The biotech-heavy mutual funds, which include the $37.2 billion Fidelity Growth Company Fund and the $15 billion JPMorgan Large Cap Growth Fund, fell an average of 3.8 percent from Sept. 18, the last day of trading before the slide started, to Oct. 6, while the Standard and Poor’s 500 Index rose 1.1 percent over that period. The Nasdaq Biotech Index and the S&P 500 each dropped less than 1 percent at 9:31 a.m. Thursday in New York.

The calculation assumes money managers haven’t added or sold shares since the most recent regulatory reporting period, which depending on the fund ranges from the end of June through Aug. 31. Among the 20, the $5.4 billion Federated Kaufmann Fund saw the steepest fall, with a paper loss of 7.5 percent. The fund had 10 percent of its money in biotech and 21 percent in pharmaceutical companies, according to Bloomberg data.
 

Biotech stocks enjoyed a long rally -- and over the past 3 years the top 20 funds returned an average of 53 percent, compared with 44 percent in the S&P 500, including reinvested dividends. That gives some investors confidence in the funds in spite of recent losses.

Daniel Wiener is chief executive officer of Adviser Investments in Newton, Massachusetts, which oversees $3.3 billion. He put money into a number of funds run by Primecap Management, a Pasadena, California-based money manager that has invested heavily in biotechnology stocks. The $5.9 billion Primecap Odyssey Growth Fund had 16 percent of its money in biotechnology as of June 30, according to data compiled by Bloomberg, and since Sept. 18 has seen paper losses of 4.1 percent.

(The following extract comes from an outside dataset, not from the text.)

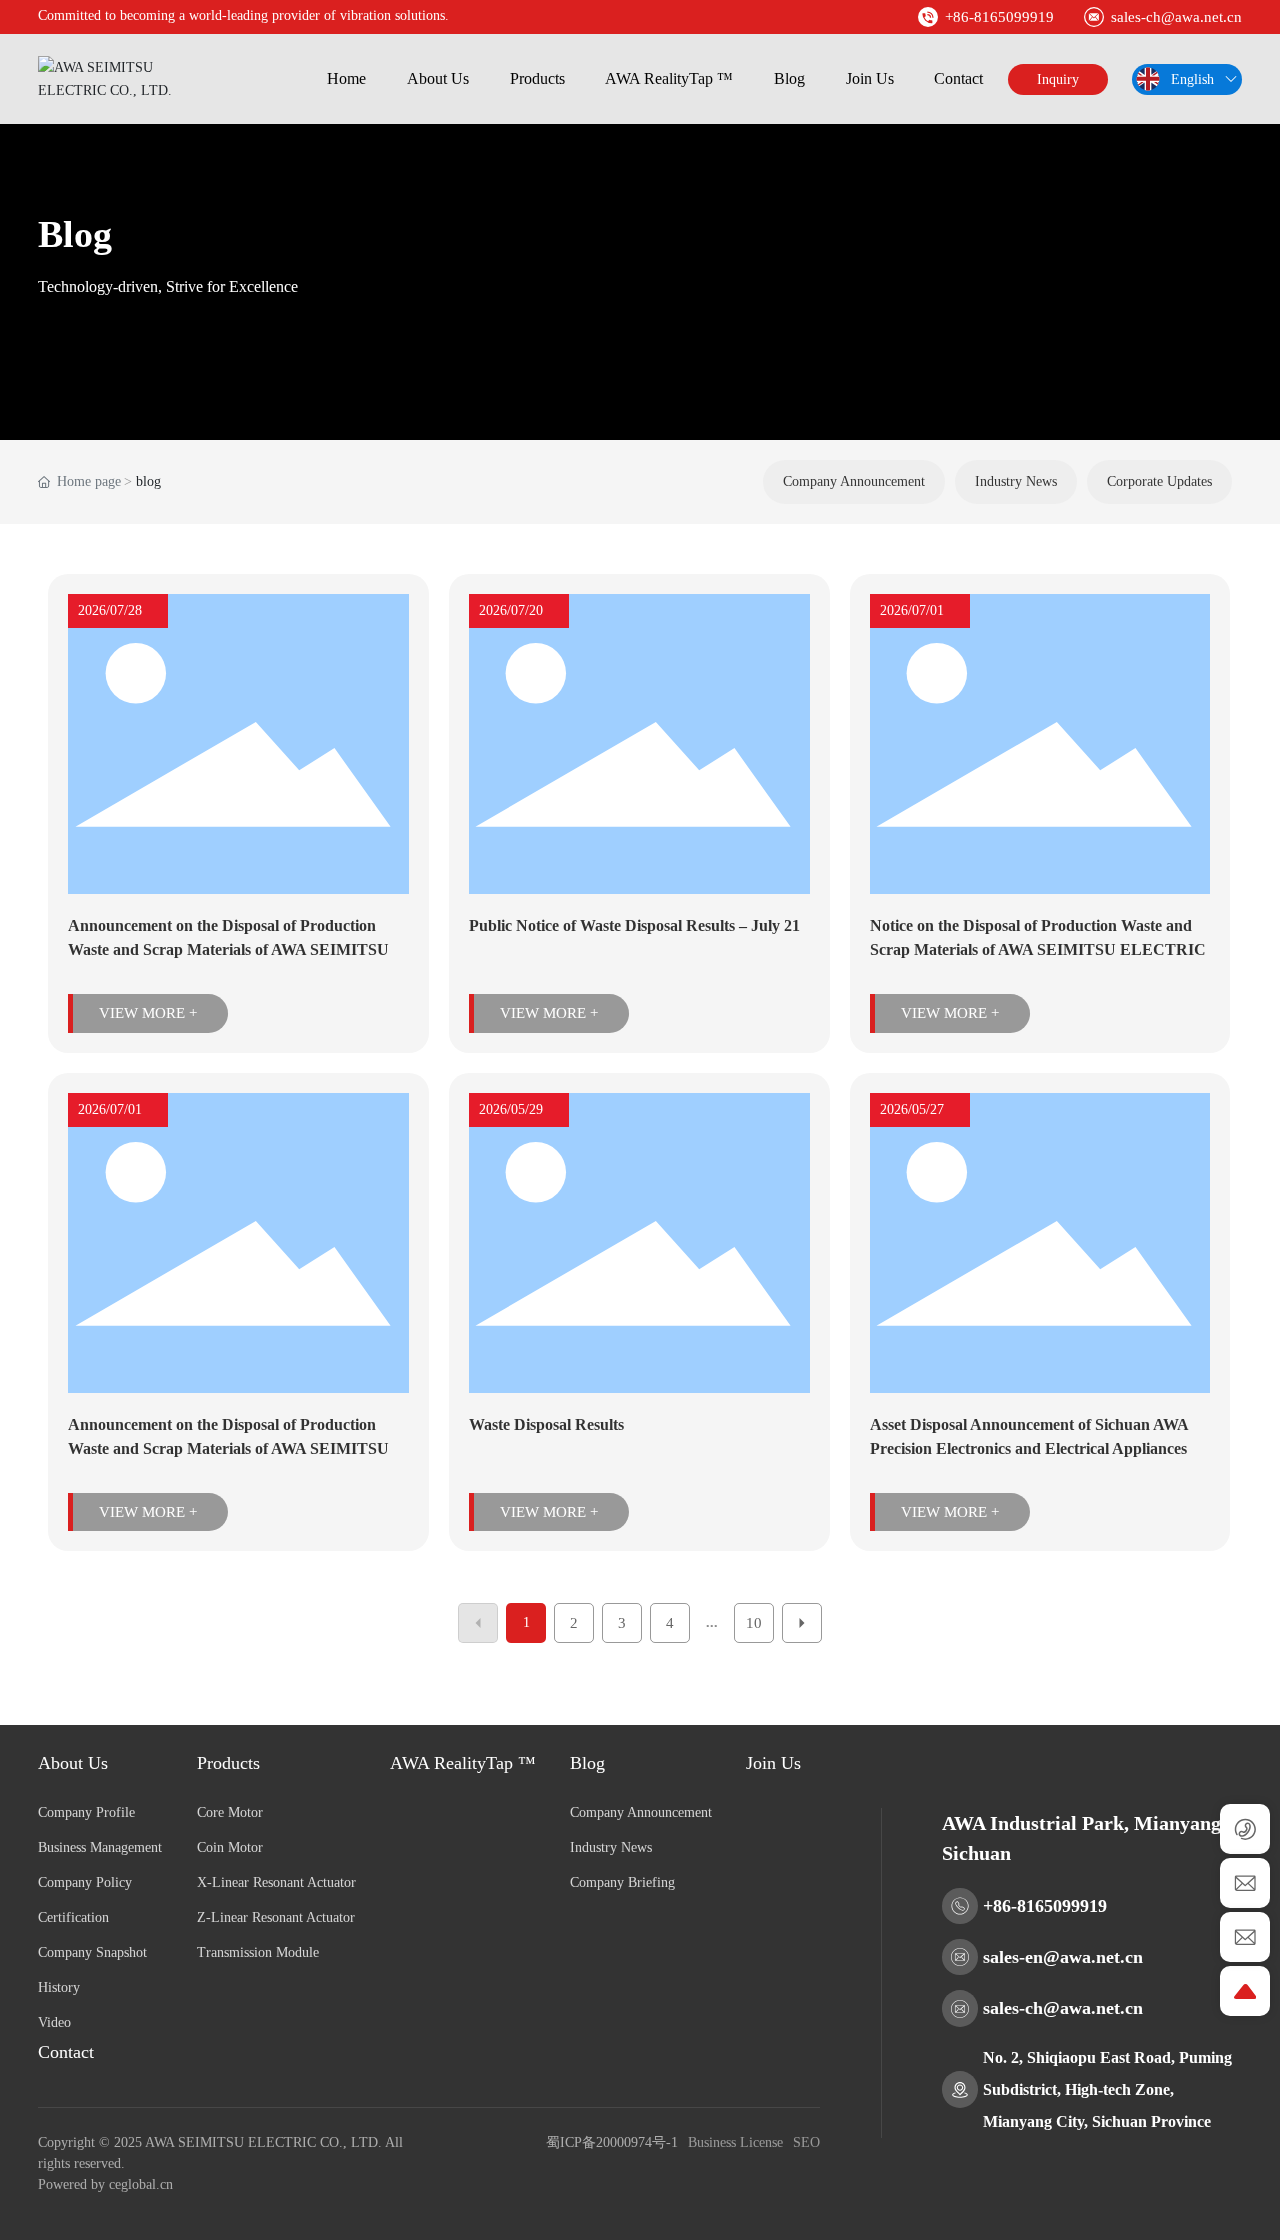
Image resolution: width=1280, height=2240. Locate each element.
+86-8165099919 (999, 17)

“The team at Primecap has had a tremendous number of big winners in biotechnology and I have a lot of confidence in their approach,” Wiener said.

Wiener said he thinks biotech has fallen out of favor for reasons that have nothing to do with deteriorating fundamentals. “It’s really more about politics and the policies of a couple of greedy companies,” he said.

The RS Small Cap Growth Fund had paper losses of 7.4 percent from Sept. 18 to Oct. 6, the second-biggest decline using Bloomberg’s methodology. Raina Gajjar, an RS Investments representative, said the fund has beaten the Russell 2000 Growth Index in the third quarter and tries to follow the index on how much to invest in different industries.

“The goal is simply to pick better biopharma stocks,” Gajjar said in an e-mail.

Representatives for other funds in the group either declined to comment, said they didn’t have an immediate comment, or didn’t return messages requesting a response.